The Panel for Educational Policy, or PEP, will consider placing three Success Academy charter schools in the same buildings as traditional public schools this month. Last month, the panel voted to co-locate Success at another school.

Teachers union president Michael Mulrgew, an opponent of the co-locations, says it’s a trend.

“In official conversations, they always talk about how they’re just following the law,” Mulgrew said of Mayor Eric Adams and Schools Chancellor David Banks. “We have not seen this many co-locations proposed in one year in quite some time.”

What You Need To Know

  • In the span of about a month, the Panel for Educational Policy will consider four proposals to co-locate Success Academy schools with existing, traditional public schools

  • The proposals are controversial, sparking pushback from the schools being asked to share space 

  • It's also turned attention the landscape for charters under a new administration that is friendly to the privately run but publicly funded schools

The votes come a year into the tenure of Adams' administration. James Merriman, executive director of the New York City Charter School Center, noted that Adams was a steady supporter of charters during his tenure as state senator and Brooklyn borough president.

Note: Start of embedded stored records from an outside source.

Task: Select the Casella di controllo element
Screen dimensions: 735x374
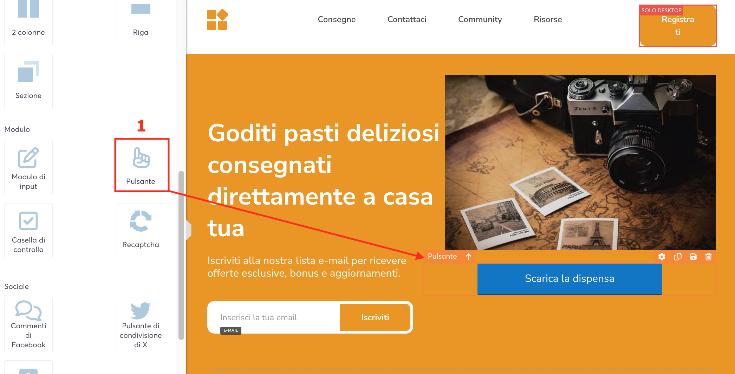Action: (x=28, y=231)
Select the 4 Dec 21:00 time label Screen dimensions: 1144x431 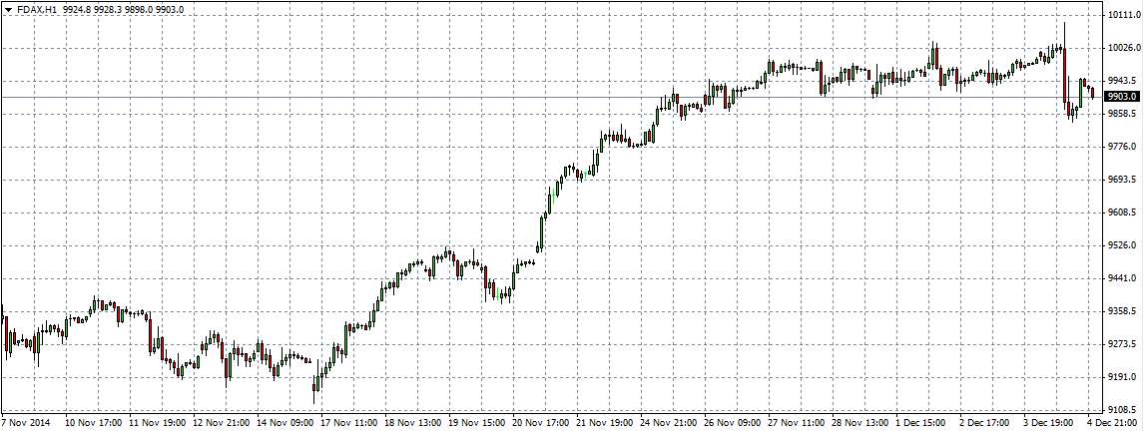(1110, 423)
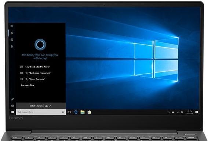This screenshot has width=208, height=141.
Task: Open Task View on the taskbar
Action: click(69, 112)
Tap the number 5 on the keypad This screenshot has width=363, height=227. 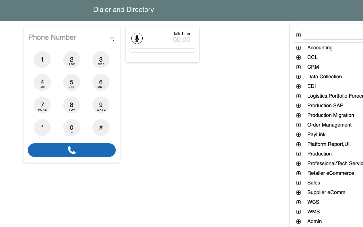pyautogui.click(x=71, y=82)
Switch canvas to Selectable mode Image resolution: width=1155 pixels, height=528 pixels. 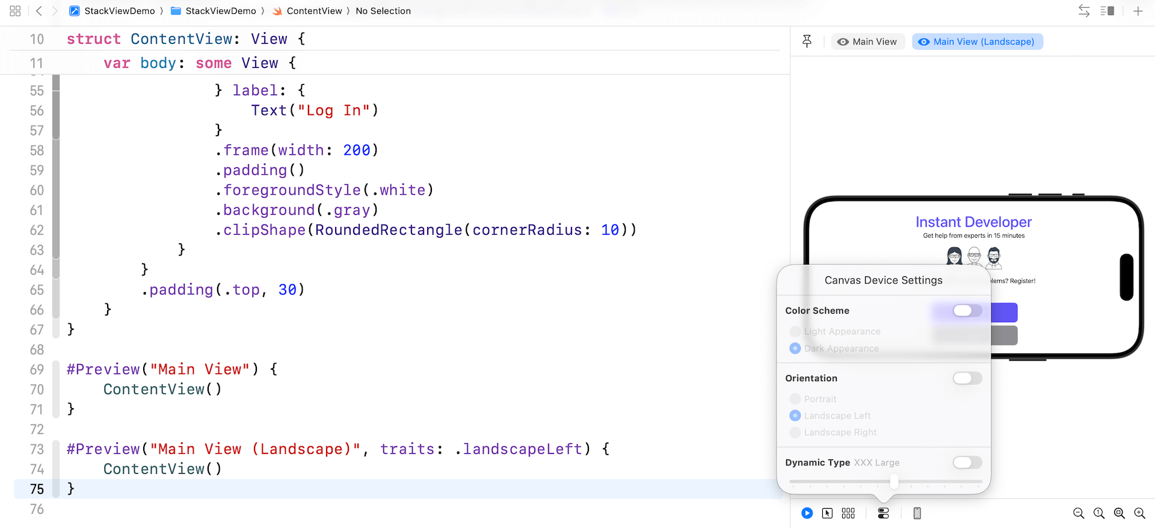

“I think he sees charters as part of the mix of schools out there for parents. And I think that continues in the mayoral administration,” Merriman said.

But the city's Department of Education — which brings the proposals for co-locations to the PEP — says the recent proposals are simply an effort to comply with state law.

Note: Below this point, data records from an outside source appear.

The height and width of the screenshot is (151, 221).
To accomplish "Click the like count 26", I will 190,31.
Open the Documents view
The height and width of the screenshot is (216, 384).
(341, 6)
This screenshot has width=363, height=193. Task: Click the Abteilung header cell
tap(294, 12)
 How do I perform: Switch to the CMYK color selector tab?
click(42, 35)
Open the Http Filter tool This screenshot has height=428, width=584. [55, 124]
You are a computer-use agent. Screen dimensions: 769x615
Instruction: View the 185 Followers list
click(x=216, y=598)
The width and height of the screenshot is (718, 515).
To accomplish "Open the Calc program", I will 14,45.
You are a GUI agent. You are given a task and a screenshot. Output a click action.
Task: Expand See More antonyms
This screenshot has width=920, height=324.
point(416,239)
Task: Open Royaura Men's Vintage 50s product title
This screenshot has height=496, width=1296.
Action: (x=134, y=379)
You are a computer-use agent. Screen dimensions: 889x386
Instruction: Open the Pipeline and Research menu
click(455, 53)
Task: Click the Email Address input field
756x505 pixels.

The city is required to either provide space in a public building, or pay a charter’s rent. And the DOE says the number of co-location proposals is roughly on pace with each year for the last decade.

Merriman acknowledged that co-locations are often unpopular.

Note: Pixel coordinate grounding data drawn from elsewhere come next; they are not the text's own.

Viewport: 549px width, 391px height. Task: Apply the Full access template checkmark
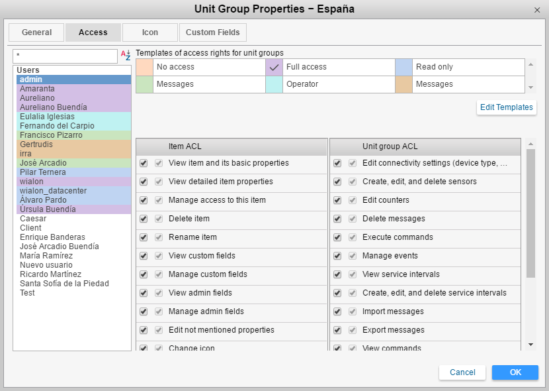[x=275, y=67]
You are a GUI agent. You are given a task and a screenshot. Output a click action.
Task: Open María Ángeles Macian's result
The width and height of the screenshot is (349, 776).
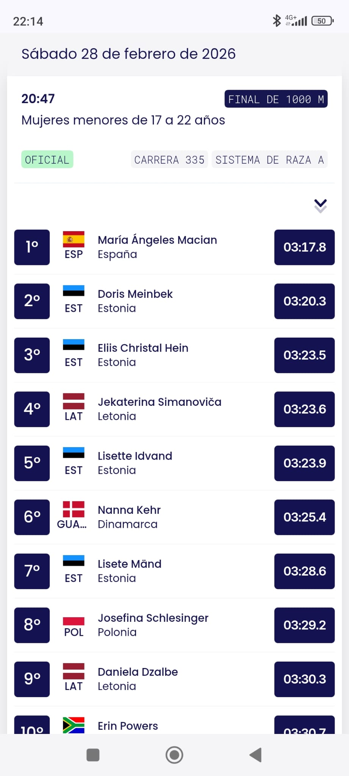[157, 247]
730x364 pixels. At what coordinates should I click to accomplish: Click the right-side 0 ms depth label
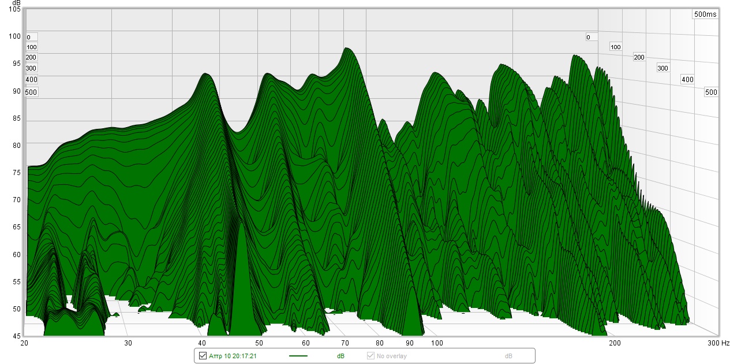pyautogui.click(x=588, y=37)
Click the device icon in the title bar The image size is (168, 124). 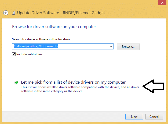14,13
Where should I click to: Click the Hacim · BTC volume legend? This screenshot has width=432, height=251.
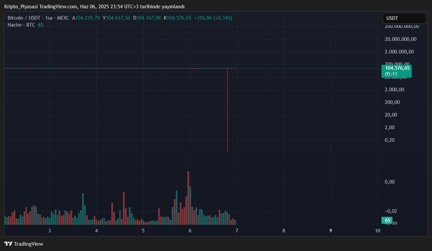pyautogui.click(x=21, y=25)
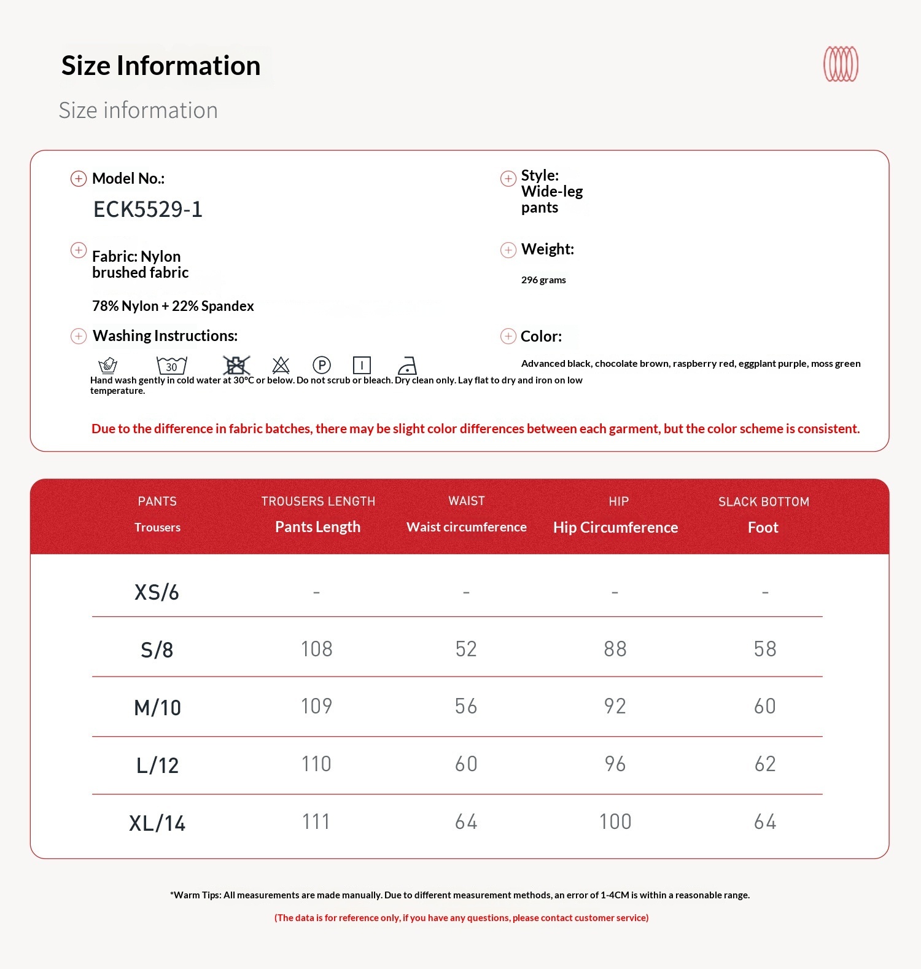Image resolution: width=921 pixels, height=969 pixels.
Task: Expand the plus icon beside Fabric
Action: click(x=79, y=250)
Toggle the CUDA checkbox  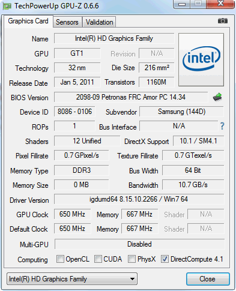coord(98,259)
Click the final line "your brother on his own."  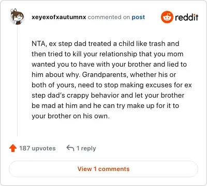pyautogui.click(x=70, y=116)
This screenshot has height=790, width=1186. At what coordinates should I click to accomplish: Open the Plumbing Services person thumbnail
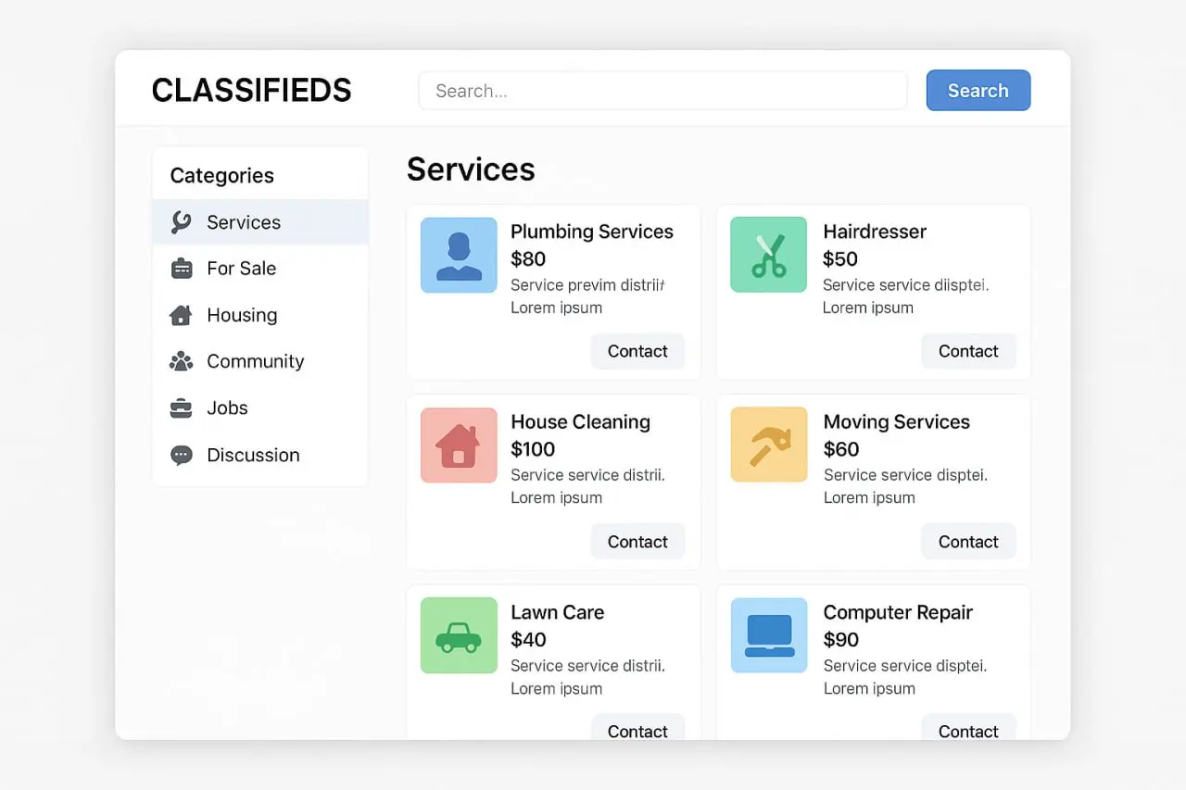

“It makes sense if there's space in a building, but it's always a tough issue. No one particularly likes sharing space, even if there's enough of it for two schools,” Merriman said.

Mulgrew argues there is not enough space to go around in these schools, particularly given a different state law requiring the city to lower class sizes, which requires more space.

“This is going to make it more difficult for us to lower the class sizes for the children in New York City,” he said. He argues the two state laws are in contradiction to one another, but that the class size mandate ought to win out.

“The city of New York is not mandated to co-locate charter schools inside a public schools. That is a choice that they make,” Mulgrew said.

But if public space isn’t provided, it’ll cost the DOE money — at a time when school budgets have been slashed.

“I would certainly urge anyone to think long and hard before simply letting space get wasted and spending money that doesn't need to be spent,” Merriman said.

Despite the recent spate of co-location requests, the city is unlikely to see a major uptick in them, thanks to the charter cap, which is a limit on how many charters can be approved in the city. No new charters have been issued for schools in the city since 2019, when the cap was hit. Any new charter schools opening now were either granted charters before then, or are expanding to higher grade levels.

After what’s likely to be marathon meetings, the PEP will have the final say on the next three proposals later this month.

Success has a reputation for well-organized advocacy from its parents and students. But at the same time, there’s been fierce opposition from the schools being asked to share space with them — including a student walkout.

While the decision is ultimately up to the PEP, the majority of the panel’s members are appointed by the mayor.